- **Document extract**:
■ ■ ■ ■
What regulates synthesis of AMP/GMP from IMP?



- IMP to AMP is inhibited by AMP


- IMP to GMP is inhibited by GMP


- keeps balance of purine concentrations

What is the product of purine de novo synthesis?

Inosine-mono-phosphate (IMP)

What enzymes are important to the purine salvage pathway? When do we use salvage?

- Hypoxanthine-guanine phosphoribosyl transferase (HGPT): hypoxanthine/guanine + PRPP --> IMP/GMP + PPi


- Adenine phosphoribosyl transferase (APRT): adenine + PRPP --> AMP + PPi


- Bases from diet/ cell turnover

How do we breakdown excess purine bases?

- Xanthine oxidase: hypoxanthine --> xanthine --> uric acid (two reactions)


- Secrete uric acid in urine

Lesch-Nyan Syndrome

- Deficiency in HGPRT (salvage pathway) --> build up of PRPP --> drives de novo pathway --> too many purine bases --> drives break down into uric acid --> hyperuricemia --> gout


- Sx: mental retardation, self harm


- Treatment: allopurinol, restraints

What causes hyperuricemia? who gets gout?
■ ■ ■ ■
- **Description of the task**:
In the purine metabolism notes, which enzyme breaks down hypoxanthine to xanthine and then to uric acid?

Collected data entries
■ ■ ■ ■
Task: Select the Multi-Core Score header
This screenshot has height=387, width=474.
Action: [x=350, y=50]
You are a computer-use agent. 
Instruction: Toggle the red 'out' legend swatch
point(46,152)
■ ■ ■ ■
- **Answer box**:
Xanthine oxidase